# Advice on new layout boat accessories



## dsoy28

Summer project was a build of a few hybrid NL layout boats with a couple buds. Never had one till this, now that its done and legal looking for suggestions on an affordable cockpit cover/blind and a motor. Debating between electric and gas, whichever will get me there with the least weight, I believe the plans said its rated for up to four or five hp. 


Posted using Outdoor Hub Campfire


----------



## dsoy28

Posted using Outdoor Hub Campfire


----------



## ldrjay

Sweet man. How do they do with waves? I think it would depend on how far your going.

Sent from my SCH-I535 using Ohub Campfire mobile app


----------



## dsoy28

Hasn't been tested in the lake yet, will stay closer to shore and def won't be taking it out in much more than a chop. They are super stable tho. 


Posted using Outdoor Hub Campfire


----------



## garhtr

NICE ! ! I always wanted to try hunting in a Lay-out boat. Sure looks like fun. I peeked at the new duck bag limits for the up coming season and I believe we will be able to harvest  2 Canvasback per day. Down side -- only 3 b-bills. Good Luck ! How many hours do you have invested in your boat, any idea of how much it weighs ?

=-=-=

Jobs:
- 1) In the thread about layout boat accessories, what horsepower rating does dsoy28 believe the plans give for the boat?
- 2) Write out the part of the layout boat thread starting with "Summer project was" and going on through "or five hp.".

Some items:
=-=-=

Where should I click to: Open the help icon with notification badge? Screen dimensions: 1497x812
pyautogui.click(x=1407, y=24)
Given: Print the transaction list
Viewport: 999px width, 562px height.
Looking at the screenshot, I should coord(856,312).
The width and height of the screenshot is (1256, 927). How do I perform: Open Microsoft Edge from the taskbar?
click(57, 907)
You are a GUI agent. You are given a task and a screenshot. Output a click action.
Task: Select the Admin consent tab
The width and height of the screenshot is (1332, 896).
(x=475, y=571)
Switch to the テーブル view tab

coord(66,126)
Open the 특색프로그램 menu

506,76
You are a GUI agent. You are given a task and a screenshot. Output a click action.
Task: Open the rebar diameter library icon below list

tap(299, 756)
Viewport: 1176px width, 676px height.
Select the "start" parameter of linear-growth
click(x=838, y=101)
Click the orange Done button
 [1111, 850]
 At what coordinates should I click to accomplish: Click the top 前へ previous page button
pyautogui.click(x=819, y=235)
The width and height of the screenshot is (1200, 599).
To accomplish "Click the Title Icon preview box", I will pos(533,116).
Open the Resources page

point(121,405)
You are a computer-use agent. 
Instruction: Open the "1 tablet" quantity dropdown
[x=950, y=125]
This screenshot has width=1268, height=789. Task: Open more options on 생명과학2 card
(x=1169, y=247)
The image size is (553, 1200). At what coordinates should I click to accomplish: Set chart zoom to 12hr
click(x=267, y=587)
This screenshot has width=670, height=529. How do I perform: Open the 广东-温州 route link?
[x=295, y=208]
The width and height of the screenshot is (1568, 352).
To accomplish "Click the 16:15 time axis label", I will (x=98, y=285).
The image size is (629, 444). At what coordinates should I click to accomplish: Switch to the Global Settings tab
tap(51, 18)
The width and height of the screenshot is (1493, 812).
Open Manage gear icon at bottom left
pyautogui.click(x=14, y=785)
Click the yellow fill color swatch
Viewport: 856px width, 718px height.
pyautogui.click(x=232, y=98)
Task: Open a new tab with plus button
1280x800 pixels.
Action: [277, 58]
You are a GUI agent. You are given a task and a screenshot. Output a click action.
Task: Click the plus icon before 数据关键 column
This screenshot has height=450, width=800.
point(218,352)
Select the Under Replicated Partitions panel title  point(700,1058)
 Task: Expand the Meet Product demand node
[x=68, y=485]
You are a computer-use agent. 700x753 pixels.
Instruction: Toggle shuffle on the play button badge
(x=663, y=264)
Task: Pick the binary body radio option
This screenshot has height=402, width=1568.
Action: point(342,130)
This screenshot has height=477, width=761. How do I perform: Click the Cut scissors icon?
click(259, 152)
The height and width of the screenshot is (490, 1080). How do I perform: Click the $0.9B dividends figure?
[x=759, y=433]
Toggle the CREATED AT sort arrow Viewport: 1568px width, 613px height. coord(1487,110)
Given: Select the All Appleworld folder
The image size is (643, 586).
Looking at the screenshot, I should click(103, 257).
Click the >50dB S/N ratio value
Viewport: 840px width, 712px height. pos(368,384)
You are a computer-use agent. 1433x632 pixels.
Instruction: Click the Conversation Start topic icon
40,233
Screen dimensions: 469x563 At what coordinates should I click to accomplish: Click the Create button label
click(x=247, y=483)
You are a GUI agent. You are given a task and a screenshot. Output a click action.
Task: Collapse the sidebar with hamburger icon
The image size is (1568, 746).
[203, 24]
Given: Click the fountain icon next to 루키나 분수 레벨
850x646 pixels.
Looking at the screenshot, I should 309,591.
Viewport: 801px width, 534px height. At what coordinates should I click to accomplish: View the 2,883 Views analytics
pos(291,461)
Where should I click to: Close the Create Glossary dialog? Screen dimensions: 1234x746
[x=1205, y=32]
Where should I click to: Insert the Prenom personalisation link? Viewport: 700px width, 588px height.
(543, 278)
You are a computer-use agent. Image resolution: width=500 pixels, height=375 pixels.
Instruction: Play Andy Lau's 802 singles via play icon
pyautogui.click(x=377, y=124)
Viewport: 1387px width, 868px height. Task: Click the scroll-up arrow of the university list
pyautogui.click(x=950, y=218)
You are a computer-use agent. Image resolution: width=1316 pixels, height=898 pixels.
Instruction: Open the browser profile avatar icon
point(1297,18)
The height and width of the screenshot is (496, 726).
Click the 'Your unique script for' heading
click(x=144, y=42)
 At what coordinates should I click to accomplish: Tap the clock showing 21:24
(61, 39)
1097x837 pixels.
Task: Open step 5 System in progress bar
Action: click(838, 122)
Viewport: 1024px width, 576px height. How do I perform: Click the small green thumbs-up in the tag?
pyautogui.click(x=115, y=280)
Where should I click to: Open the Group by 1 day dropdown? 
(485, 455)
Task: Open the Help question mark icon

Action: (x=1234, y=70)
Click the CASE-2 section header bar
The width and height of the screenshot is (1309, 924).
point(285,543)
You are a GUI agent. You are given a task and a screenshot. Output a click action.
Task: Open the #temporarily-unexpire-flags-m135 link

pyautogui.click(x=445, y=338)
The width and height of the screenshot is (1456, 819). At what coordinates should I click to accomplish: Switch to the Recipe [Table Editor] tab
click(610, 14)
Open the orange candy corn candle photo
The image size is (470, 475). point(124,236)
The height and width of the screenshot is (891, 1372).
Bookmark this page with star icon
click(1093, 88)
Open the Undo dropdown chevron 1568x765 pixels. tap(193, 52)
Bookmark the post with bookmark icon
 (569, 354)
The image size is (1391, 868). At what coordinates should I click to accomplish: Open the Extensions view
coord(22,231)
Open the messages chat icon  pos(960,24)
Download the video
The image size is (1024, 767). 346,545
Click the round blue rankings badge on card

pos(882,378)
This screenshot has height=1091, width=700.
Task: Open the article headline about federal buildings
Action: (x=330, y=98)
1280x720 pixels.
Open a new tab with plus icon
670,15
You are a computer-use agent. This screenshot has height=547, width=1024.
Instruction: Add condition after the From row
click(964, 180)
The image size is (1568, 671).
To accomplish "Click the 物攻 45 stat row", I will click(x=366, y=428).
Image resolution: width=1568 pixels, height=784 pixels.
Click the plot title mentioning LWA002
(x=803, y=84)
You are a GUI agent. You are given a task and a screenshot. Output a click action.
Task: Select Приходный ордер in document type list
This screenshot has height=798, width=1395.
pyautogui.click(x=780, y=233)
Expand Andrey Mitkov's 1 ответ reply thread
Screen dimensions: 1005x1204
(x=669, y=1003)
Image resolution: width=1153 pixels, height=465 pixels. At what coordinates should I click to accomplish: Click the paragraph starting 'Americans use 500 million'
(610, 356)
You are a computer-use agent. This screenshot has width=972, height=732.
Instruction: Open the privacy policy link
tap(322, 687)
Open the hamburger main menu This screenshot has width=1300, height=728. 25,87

=-=-=

Written answers:
- 1) Up to four or five hp.

- 2)
Summer project was a build of a few hybrid NL layout boats with a couple buds. Never had one till this, now that its done and legal looking for suggestions on an affordable cockpit cover/blind and a motor. Debating between electric and gas, whichever will get me there with the least weight, I believe the plans said its rated for up to four or five hp.